By using the montage metaphor, Lacan brings to the fore the disruptive partiality, plasticity, reversibility, and incoherence of the four components of the drive: the “source”, that is, a specific zone of the body, the “pressure”, that is, psychical stress, the  “aim”, that is, relief from somatic tension, and the “object”, that is, anything that the drive encircles around such as an idea, bodily organ, person, or everyday object. Very briefly, the notion of the drive refers to how human subjectivity is constantly buffeted and frequently tormented within the “borderlands” or “frontiers” (to use Freud’s terms) that stretch somewhere between biology and culture. That is to say, the drive takes place between the human subject’s living body of somatic excitations and her social circumstances that consist of language, technology, and cultural norms (see Kingsbury and Pile 2014). Because the drive’s components have about as much in common as a peacock’s feather, a gas-tap, lady’s mouth, and a bird’s rump, and because they continually undermine the Ego’s attempts to synthesize an imaginary sense of control and wholeness, psychoanalysis frequently “elicits a description of the human body so anarchic and fragmented that it makes surrealist anatomy appear positively classical” (Dean 2008, 132).  Furthermore, Lacan suggested in his famous “Mirror Stage” (stade du miroir) theory that the structure of the Ego itself was constituted through a disjointed montage comprised of the infant’s identifications with alluring and threatening specular images of totality that reflected but contrasted sharply with her fragmented and uncoordinated body.

Lacan’s associations with the Surrealist movement during the 1930s profoundly influenced the above formulations. Lacan published several articles on paranoia in the Surrealist journal Minotaure, attended James Joyce’s inaugural public reading of Ulysses, and was friends with Georges Bataille, André Breton, Slavador Dalí, and Jacques Prévert.  Lacan was also Pablo Picasso’s private physician. Given Lacan’s life long passionate attachments and pedagogical commitments toward the shocking, scandalous, and flamboyant (all of which helped propel his twenty seven public seminars) it is useful to think of Lacanian psychoanalysis as concomitant with many of the goals of surrealism. By asserting the lived realities of the drives, Lacan asserts that life is lived through the structures and logics of montage. Put differently, from a Lacanian perspective, reality is inherently surreal.

References

Dean, T. 2008. An impossible embrace: Queerness, futurity, and the death drive.

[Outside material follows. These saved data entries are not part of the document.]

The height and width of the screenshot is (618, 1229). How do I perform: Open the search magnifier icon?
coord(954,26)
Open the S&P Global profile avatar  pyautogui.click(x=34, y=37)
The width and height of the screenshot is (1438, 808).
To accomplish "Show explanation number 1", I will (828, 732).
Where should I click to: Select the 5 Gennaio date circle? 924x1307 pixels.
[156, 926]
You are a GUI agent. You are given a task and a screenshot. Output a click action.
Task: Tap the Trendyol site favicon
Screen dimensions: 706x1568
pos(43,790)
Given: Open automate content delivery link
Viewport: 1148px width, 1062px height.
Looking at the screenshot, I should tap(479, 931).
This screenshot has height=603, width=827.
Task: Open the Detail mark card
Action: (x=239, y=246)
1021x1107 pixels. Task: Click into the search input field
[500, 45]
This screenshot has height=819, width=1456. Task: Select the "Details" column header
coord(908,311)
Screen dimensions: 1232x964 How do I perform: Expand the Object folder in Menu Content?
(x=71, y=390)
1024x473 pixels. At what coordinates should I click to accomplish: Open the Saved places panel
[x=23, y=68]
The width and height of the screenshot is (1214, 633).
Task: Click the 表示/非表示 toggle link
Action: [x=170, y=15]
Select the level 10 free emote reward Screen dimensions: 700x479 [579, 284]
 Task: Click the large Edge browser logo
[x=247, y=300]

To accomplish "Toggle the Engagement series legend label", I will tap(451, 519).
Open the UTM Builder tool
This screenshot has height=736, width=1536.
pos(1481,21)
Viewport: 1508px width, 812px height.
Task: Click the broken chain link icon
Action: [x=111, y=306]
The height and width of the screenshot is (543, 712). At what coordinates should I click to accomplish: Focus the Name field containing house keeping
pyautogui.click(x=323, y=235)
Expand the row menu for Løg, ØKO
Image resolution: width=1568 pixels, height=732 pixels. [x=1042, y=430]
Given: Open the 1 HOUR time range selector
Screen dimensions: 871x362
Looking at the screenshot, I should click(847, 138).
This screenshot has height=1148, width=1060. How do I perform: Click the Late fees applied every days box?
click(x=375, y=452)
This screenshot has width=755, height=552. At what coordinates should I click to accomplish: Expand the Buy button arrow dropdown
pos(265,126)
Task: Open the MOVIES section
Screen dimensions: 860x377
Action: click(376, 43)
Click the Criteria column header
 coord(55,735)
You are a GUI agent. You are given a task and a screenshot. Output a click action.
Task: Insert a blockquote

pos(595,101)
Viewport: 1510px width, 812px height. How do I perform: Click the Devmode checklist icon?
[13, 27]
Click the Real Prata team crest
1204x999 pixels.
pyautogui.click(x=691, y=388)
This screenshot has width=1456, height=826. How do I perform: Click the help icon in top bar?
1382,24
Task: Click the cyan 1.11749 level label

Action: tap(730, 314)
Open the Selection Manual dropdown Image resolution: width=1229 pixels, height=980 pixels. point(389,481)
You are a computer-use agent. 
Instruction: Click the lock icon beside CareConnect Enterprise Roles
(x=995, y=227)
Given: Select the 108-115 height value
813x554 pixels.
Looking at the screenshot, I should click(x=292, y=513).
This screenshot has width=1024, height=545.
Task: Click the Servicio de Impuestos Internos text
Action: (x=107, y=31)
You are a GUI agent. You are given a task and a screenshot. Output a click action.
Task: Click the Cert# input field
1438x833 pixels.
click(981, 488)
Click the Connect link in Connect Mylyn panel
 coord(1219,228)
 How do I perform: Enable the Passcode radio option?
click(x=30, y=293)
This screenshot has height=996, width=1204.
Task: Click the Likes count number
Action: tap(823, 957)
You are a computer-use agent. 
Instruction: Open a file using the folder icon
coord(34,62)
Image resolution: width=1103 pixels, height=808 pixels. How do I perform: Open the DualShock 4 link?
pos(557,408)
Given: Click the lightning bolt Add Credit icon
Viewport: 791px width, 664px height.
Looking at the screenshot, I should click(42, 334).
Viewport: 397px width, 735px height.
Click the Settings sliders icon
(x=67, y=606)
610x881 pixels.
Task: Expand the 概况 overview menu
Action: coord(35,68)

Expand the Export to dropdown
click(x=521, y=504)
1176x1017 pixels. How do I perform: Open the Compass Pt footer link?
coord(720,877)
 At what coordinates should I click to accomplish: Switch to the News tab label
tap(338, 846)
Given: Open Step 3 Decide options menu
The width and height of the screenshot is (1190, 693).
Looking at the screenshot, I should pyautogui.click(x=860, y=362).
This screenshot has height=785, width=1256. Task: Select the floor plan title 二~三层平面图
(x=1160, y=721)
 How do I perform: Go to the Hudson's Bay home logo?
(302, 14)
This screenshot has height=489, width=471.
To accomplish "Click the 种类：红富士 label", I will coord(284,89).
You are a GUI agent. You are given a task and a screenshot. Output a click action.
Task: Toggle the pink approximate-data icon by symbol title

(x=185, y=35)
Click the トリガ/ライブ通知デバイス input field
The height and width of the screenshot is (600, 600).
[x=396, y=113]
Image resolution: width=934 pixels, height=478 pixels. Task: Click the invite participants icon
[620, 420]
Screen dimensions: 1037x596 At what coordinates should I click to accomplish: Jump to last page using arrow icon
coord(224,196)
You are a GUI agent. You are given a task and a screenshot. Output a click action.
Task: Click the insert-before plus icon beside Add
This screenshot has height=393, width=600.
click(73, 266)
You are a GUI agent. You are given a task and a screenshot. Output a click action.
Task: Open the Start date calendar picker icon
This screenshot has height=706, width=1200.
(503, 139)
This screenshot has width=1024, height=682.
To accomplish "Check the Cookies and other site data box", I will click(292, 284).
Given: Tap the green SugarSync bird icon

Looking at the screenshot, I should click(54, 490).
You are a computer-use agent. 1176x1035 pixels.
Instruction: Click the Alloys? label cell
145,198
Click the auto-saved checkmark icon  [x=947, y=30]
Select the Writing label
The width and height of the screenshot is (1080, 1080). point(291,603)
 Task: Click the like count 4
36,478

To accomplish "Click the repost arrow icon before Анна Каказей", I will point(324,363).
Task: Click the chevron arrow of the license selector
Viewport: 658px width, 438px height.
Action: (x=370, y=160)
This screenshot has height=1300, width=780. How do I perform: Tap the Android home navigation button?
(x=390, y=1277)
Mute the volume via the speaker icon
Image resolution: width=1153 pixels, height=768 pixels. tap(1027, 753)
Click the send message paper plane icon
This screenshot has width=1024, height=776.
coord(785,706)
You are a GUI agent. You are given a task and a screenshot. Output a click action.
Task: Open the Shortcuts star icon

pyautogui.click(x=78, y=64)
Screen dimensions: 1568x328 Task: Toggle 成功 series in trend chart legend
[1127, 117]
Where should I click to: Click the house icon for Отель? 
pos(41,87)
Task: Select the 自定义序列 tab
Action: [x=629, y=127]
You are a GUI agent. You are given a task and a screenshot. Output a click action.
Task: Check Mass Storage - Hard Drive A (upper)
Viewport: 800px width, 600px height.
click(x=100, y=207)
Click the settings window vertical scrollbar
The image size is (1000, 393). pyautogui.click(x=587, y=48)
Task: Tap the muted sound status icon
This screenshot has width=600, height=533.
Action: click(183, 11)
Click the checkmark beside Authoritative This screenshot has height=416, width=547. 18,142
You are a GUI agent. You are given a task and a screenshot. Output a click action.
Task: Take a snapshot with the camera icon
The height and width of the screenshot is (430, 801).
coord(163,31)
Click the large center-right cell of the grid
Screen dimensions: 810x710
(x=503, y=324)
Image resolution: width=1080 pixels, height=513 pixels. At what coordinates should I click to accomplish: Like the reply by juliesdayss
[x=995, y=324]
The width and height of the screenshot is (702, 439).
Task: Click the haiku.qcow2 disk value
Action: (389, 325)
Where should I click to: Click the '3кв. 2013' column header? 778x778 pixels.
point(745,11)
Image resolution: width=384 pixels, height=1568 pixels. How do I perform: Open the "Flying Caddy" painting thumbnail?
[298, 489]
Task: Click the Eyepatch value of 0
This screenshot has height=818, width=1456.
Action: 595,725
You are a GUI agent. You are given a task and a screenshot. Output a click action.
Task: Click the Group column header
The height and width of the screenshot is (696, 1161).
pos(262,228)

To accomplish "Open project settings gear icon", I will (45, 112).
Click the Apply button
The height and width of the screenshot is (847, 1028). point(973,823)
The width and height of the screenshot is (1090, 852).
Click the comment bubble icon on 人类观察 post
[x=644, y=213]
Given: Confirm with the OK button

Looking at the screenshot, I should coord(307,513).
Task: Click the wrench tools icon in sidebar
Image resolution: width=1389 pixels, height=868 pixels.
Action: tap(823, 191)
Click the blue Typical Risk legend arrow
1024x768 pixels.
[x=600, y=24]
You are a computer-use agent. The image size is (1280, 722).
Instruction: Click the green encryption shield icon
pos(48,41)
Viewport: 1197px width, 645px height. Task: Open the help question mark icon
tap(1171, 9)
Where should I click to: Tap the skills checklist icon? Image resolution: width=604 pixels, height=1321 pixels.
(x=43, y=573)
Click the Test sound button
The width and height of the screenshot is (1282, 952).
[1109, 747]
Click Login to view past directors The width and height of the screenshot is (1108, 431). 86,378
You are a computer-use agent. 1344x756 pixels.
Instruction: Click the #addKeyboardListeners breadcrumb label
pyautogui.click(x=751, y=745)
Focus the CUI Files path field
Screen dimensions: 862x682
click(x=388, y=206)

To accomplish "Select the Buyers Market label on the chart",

In J.J. Bono, T. Dean, and E. P. Ziarek (Eds.), A time for the humanities: Futurity and the limits of autonomy. New York, NY: Fordham University Press.

Kingsbury, P. and Pile, S. 2014. Introduction: The unconscious, transference, drives, repetition, and other things tied to geography. In P. Kingsbury ad S. Pile (Eds.), Psychoanalytic Geographies. Burlington, VT: Ashgate.

Lacan, Jacques. 1981 [1973]. The Four Fundamental Concepts of Psychoanalysis. New York: Norton.